Everybody had arrived when our party got to the ball. The Rooses are staying at Pennythorn, and Jane came and said to me at once how sorry she was to see me looking pale, and she hoped I would be able to enjoy myself–I wasn’t pale, Mamma, I am sure, but I did feel just a teeny bit sorry I had quarrelled again with Lord Valmond. He never came near me, and everything seemed to be at sixes and sevens; people got cross because I mixed up their dances quite unintentionally, and, I don’t know why, I did not enjoy myself a bit, in spite of Sir Hugh saying every sort of lovely thing to me. I had supper with him, and Lord Valmond was near with Lady Doraine, and she was being so nice to him, Mamma, leaning over and looking into his eyes, and I don’t think it good form, do you? Two or three dances afterwards, when we went back to the ballroom, there was a polka; I danced it with some idiot who almost at once let yards and yards of my gauze frills get torn, so I was obliged to go to the cloak-room to have it pinned up.
[Sidenote: _An Unpleasant Incident_]
It was a long way off, and when I came out my partner had disappeared, and there was no one about but Lord Doraine, and the moment I saw him I hated the look in his eyes, they seemed all swimming; and he said in such a nasty fat voice: “Little darling, I have sent your partner away, and I am waiting for you, come and sit out with me among the palms,” and I don’t know why, but I felt frightened, and so I said, “No!” that I was going back to the ballroom. And he got nearer and nearer, and caught hold of my arm, and said, “No, no, you shall not unless you give me a kiss first.” And he would not let me pass. I can’t imagine why, Mamma, but I never felt so frightened in my life; and just then, walking aimlessly down the passage, came Lord Valmond.
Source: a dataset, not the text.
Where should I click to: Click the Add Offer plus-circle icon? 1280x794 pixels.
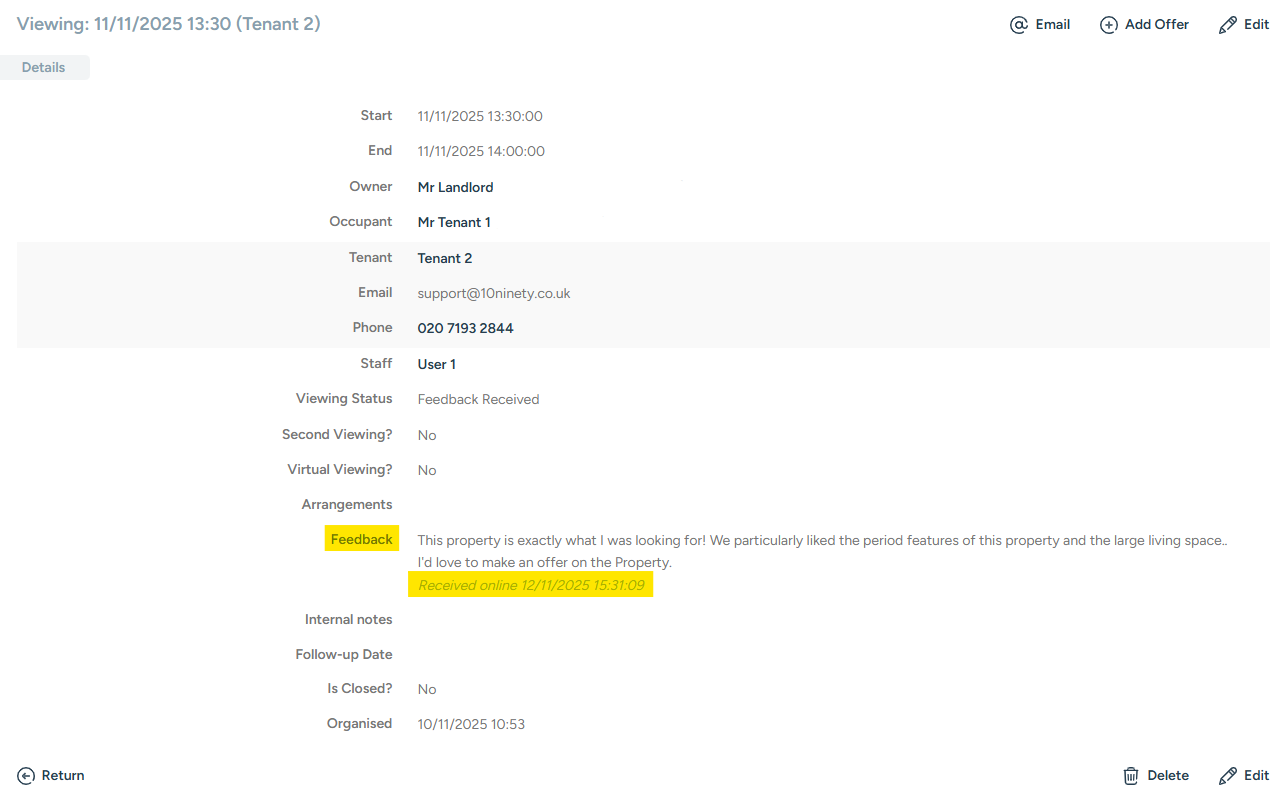point(1108,25)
He saw us and came up quickly, and I was so glad to see some one, that I ran to him, as Lord Doraine let me pass directly he caught sight of Harry–I mean Lord Valmond–and he was in such a rage when he saw how I was trembling, and said, “What has that brute been saying to you?” and looked as if he wanted to go back and fight him; but I was so terrified that I could only say, “Do come away!”
[Sidenote: _The Engagement_]
We went and sat in the palm place, and there was not a soul there, as every one was dancing; and I really don’t know how it happened, I was so upset about that horrid Lord Doraine, that Harry tried to comfort me, and we made up our quarrel, and–he kissed me again–and I hope you won’t be very cross, Mamma; but somehow I did not feel at all angry this time. And I thought he was fond of Mrs. Smith; but it isn’t, it’s Me! And we are engaged. And Octavia is writing to you. And I hope you won’t mind. And the post is off, so no more.–From your affectionate daughter, Elizabeth.
_P.S._–I shall get married before the Drawing Room in February, because then I can wear a tiara.
[Sidenote: _Victorine is outdone_]
_P.S. again._–Of course an English marquis is higher than a French one, so I shall walk in front of Victorine anywhere, shan’t I? E.